Sex, Exercise, and Stress Incontinence

Medically Reviewed by Stuart Bergman, MD on August 26, 2015
2 min read

Stress incontinence refers to when you leak urine during movement that puts pressure on your bladder. It can happen when you least want it -- like in the middle of a workout or during a romantic evening. But you can take steps to prevent it from happening again.

"The problem, whether [it] occurs during exercise or sex, has a common denominator," says Beverly Whipple, PhD, RN, professor emerita at Rutgers University in New Jersey.

"Stress incontinence is related to the strength of the pelvic floor muscles," Whipple says. These are the ones you use to stop your urine midstream. The weaker they are, the more likely you are to leak.

Several things can weaken your pelvic muscles over the years, including:

  • Pregnancy
  • Childbirth
  • Age
  • Extra weight

When incontinence happens during intimate moments, women can feel anxious, says Amy Rosenman, MD, a gynecologist at UCLA Medical Center Santa Monica. This can lead to sex problems.

The most important thing you can do is to talk to your partner about it. You may find it's a relief to get the problem out in the open, says Rosenman, co-author of The Incontinence Solution.

Likewise, don't let chance of a wet spot on your yoga pants stop you from working out altogether. Use these tips before sex or exercise:

  • Go to the bathroom beforehand to empty your bladder.
  • Cut back on fluids in advance (but not so much that you get dehydrated).
  • Experiment with new positions or exercises that don't put pressure on your bladder.

In the bedroom, you can use rubber sheets or towels to keep your mattress dry. At the gym, be prepared with pads or panty liners to protect your clothing. If your leaks are light, over-the-counter pads and liners that fit in your underwear can absorb extra urine.

There are things you can do at home to manage stress incontinence. Options include:

  • Kegels. These exercise for your pelvic muscles. Start with 3 sets of 10 squeezes a day. No one will even know you're working them out.
  • Vaginal weights that you hold in place with your muscles. As you get stronger, you'll use heavier weights.
  • Bladder training, including keeping a bladder diary. The diary will help to determine the best times to go.
  • Weight loss. Being overweight can make incontinence worse, so dropping pounds may ease your symptoms.
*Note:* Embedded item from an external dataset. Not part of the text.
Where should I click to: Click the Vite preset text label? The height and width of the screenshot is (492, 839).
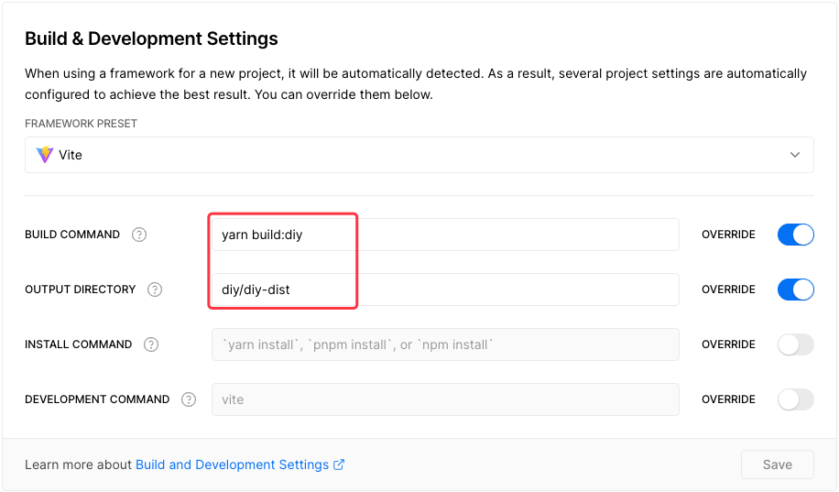point(71,155)
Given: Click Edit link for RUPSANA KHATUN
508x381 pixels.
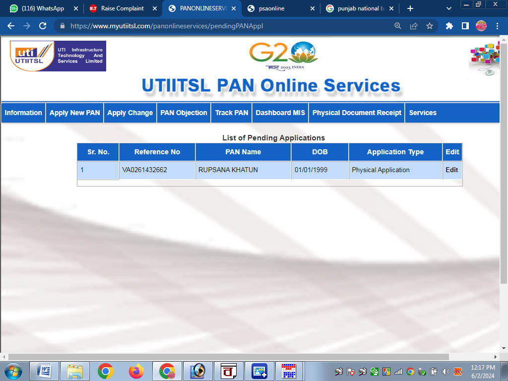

Stress incontinence may happen to everyone at some point or another. But if it starts to mess up your daily routine or happens often, talk to your doctor. He may refer you to a urogynecologist (a urologist or a gynecologist who has done a fellowship in pelvic floor reconstructive surgery and specializes in urinary incontinence). She will do a physical exam and some tests. If your incontinence doesn't respond to at-home therapy, you may need medical treatment or surgery.